Dataset Block Start

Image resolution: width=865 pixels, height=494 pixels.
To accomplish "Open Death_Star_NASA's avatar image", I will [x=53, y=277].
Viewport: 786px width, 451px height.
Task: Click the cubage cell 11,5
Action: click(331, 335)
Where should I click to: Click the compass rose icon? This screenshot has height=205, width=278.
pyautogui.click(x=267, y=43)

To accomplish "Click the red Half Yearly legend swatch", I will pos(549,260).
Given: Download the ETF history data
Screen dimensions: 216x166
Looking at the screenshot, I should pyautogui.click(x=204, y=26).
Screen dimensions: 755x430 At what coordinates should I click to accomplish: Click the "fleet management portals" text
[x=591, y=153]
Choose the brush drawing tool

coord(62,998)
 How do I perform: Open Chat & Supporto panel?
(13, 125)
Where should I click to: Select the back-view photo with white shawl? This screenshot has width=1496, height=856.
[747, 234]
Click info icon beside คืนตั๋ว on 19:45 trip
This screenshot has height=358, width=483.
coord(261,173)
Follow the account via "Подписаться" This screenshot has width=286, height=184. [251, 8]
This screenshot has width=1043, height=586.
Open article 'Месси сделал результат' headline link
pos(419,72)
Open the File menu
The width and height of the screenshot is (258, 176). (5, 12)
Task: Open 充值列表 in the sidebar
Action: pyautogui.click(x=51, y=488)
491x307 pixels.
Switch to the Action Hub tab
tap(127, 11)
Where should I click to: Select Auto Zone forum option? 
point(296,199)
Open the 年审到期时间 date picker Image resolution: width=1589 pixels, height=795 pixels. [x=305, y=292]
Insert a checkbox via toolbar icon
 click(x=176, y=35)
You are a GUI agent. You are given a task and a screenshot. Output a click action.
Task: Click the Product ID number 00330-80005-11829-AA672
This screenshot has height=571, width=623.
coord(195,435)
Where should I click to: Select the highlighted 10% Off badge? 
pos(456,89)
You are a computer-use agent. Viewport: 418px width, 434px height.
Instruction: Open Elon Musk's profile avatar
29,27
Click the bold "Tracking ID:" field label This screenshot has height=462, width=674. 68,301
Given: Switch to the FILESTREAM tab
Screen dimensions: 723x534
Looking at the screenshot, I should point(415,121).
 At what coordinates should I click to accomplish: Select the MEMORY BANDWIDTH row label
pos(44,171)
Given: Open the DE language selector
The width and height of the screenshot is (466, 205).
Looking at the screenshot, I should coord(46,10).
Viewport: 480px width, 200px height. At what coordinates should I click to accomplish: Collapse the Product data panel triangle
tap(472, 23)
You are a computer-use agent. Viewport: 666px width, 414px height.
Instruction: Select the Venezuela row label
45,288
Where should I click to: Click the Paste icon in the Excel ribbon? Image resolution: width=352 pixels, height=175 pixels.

Dataset Block End

§ **Task details**
What is the number of lines in the entries above that include the word "agent"? Answer with that number alone.

§ **Answer for the task**
3